* Activity: Copy every line from the records below that carries the word "click".

* Materials provided:
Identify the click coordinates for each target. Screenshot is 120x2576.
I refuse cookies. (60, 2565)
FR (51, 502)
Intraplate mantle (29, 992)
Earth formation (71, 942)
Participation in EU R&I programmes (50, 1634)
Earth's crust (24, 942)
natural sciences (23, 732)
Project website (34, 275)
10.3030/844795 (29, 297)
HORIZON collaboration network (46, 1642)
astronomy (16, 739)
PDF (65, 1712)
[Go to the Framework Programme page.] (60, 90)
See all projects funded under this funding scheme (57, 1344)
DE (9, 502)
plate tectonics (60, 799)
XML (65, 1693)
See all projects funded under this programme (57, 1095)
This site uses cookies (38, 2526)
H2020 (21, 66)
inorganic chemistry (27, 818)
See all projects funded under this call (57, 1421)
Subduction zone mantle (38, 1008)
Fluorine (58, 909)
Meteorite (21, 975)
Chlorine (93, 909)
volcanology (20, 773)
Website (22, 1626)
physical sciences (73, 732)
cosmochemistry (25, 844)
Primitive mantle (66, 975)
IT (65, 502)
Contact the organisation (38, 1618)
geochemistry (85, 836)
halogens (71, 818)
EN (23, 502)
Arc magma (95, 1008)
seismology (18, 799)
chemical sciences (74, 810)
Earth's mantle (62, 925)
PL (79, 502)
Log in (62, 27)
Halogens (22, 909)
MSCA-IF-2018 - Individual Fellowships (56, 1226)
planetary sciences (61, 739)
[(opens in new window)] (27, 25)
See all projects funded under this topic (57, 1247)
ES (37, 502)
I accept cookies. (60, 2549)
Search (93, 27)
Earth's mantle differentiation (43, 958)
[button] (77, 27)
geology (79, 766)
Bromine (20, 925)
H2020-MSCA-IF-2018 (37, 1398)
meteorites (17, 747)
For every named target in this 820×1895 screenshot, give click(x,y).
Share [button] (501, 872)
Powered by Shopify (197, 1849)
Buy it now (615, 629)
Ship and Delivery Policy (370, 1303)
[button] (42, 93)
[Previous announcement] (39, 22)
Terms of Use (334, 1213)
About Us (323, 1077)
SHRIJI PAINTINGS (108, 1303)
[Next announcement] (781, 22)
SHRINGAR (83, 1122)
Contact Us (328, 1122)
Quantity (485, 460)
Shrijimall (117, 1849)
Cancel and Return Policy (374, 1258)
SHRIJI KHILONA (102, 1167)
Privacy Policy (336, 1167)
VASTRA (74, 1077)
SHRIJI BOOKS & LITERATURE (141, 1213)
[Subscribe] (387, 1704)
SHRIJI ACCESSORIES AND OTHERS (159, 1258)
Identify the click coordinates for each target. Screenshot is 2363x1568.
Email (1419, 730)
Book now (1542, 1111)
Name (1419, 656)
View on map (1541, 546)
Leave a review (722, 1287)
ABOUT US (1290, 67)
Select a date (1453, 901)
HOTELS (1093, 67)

* Expected output:
Identify the click coordinates for each target. Screenshot is 120x2576.
For every named target in this 820×1895 screenshot, give click(x,y).
Identify the click coordinates for each target. Screenshot is 2363x1568.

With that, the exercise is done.